Task goal:
The answer is to be an exact copy of the lines below running from the line with "Open Products from the sidebar icon" down to the line with "Image resolution: width=947", both ends included, and nothing more.
<<<<
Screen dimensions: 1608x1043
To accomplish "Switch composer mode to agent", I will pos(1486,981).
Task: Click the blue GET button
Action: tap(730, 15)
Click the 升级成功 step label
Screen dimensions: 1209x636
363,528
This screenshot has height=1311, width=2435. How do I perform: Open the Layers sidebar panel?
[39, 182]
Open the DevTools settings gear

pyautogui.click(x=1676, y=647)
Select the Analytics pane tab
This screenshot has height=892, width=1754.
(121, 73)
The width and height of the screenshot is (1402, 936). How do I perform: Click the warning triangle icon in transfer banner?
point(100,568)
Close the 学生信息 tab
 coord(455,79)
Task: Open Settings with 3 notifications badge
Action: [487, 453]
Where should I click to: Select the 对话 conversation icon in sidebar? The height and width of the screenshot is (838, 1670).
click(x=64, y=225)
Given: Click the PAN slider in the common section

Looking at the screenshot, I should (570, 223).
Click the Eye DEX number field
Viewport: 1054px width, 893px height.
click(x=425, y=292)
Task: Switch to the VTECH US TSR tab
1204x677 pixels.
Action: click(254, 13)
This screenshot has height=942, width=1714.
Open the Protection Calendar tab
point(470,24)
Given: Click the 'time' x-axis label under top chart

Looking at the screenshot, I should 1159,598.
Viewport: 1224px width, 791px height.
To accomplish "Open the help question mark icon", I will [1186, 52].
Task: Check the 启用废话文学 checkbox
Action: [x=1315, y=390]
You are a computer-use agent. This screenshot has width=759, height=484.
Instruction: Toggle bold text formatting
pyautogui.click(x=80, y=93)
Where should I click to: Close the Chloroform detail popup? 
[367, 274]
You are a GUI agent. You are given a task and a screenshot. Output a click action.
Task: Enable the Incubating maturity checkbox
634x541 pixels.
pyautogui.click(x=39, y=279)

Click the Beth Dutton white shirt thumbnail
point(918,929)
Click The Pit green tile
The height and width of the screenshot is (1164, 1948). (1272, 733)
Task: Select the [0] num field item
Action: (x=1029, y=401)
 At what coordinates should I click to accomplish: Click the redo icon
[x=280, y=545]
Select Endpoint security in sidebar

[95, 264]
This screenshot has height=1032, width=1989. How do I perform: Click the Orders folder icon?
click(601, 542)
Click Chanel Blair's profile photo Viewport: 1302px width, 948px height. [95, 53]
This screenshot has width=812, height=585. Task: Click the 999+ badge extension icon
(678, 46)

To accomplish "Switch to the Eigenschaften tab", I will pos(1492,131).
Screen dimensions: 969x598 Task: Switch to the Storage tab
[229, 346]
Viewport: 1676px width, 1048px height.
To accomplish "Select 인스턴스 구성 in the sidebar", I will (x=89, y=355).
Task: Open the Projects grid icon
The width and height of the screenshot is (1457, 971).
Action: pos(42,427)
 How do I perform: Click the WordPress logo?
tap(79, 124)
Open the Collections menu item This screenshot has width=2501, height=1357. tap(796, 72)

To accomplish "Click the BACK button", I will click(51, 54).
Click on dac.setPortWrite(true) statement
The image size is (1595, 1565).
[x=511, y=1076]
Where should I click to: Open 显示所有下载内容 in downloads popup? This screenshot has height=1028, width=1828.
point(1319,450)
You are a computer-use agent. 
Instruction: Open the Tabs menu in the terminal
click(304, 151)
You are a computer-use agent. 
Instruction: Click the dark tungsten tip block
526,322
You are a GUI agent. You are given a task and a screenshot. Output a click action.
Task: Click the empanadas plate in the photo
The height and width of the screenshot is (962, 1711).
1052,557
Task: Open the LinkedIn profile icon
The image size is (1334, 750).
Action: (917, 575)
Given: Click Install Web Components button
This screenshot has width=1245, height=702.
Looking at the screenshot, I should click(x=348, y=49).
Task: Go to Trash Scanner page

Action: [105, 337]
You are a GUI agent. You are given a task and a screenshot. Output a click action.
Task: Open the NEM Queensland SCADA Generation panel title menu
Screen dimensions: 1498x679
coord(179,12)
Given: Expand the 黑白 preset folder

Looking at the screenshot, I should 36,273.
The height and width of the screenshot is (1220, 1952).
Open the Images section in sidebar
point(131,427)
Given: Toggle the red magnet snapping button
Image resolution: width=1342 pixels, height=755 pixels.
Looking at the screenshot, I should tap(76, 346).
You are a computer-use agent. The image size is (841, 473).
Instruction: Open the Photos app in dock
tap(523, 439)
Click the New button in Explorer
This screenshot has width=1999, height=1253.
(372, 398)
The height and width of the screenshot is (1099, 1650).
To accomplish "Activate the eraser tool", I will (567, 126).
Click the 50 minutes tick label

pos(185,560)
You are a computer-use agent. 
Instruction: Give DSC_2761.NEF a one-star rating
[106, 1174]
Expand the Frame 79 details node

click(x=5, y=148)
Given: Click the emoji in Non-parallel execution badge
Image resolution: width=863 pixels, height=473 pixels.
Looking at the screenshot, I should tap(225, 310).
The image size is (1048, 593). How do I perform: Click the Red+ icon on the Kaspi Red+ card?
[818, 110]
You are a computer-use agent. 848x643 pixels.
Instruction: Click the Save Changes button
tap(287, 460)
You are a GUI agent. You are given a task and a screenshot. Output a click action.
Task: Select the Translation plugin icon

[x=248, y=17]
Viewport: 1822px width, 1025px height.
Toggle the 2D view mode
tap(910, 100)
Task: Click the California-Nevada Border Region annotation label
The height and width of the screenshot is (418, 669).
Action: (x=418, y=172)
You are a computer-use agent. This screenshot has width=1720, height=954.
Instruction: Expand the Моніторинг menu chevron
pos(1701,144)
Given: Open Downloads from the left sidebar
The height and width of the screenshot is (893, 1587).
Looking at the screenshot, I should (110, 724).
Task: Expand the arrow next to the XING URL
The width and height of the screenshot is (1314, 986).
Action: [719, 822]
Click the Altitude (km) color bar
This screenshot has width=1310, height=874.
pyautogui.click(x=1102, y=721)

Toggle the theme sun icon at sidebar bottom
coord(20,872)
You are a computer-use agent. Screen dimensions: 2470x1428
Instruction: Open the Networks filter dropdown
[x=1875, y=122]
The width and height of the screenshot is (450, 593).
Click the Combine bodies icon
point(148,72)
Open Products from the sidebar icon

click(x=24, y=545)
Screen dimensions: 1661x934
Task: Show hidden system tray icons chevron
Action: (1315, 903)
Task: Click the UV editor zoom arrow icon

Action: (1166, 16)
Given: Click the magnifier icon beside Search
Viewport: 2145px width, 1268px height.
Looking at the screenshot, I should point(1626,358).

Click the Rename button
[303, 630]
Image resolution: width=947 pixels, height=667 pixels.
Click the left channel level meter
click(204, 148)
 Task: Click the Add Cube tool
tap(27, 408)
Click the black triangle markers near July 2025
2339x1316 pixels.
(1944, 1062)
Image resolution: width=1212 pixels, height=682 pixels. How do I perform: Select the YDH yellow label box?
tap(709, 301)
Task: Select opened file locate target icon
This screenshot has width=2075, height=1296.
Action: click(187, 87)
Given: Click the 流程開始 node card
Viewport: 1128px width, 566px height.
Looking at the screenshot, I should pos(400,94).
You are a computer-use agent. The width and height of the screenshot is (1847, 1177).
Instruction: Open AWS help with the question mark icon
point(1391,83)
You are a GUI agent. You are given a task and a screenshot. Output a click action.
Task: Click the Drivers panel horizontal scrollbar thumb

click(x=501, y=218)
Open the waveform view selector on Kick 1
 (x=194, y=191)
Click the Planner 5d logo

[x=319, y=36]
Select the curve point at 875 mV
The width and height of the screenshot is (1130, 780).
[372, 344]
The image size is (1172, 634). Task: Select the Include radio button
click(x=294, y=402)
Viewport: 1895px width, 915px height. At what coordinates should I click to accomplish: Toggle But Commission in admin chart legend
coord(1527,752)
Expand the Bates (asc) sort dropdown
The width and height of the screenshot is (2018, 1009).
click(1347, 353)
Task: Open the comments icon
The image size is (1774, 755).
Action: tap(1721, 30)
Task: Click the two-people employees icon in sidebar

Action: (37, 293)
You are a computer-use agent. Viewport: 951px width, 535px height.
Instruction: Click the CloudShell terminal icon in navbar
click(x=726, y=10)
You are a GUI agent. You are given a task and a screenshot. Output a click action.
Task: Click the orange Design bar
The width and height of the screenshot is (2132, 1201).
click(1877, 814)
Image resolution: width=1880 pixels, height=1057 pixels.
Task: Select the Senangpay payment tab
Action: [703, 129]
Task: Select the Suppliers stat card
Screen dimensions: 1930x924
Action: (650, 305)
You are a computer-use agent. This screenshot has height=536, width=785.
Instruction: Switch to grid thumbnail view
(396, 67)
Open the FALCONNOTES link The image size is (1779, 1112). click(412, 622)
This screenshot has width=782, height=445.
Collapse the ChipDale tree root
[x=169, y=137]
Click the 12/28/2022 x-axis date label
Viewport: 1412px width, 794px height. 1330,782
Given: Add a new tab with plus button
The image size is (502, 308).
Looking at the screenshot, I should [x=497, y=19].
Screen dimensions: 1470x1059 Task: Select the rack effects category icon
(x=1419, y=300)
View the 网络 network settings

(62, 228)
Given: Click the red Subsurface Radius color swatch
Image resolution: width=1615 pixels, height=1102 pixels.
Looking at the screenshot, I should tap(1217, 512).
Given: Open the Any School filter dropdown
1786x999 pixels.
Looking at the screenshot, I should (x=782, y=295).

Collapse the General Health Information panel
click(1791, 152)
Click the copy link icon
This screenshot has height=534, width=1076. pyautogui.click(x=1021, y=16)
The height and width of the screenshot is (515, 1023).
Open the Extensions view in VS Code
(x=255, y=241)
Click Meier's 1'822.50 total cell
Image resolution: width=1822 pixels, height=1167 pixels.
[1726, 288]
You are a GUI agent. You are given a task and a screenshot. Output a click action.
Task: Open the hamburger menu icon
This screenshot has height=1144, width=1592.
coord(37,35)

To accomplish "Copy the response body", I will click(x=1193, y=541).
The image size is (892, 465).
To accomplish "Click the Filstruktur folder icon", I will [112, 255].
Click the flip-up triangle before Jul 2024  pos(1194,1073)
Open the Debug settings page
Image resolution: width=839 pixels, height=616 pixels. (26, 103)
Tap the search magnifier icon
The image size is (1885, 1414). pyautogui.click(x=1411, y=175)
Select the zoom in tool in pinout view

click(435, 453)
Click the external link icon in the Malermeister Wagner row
>>>>
Your solution:
Open Products from the sidebar icon

click(x=24, y=545)
Screen dimensions: 1661x934
Task: Show hidden system tray icons chevron
Action: (1315, 903)
Task: Click the UV editor zoom arrow icon

Action: (1166, 16)
Given: Click the magnifier icon beside Search
Viewport: 2145px width, 1268px height.
Looking at the screenshot, I should point(1626,358).

Click the Rename button
[303, 630]
Image resolution: width=947 pixels, height=667 pixels.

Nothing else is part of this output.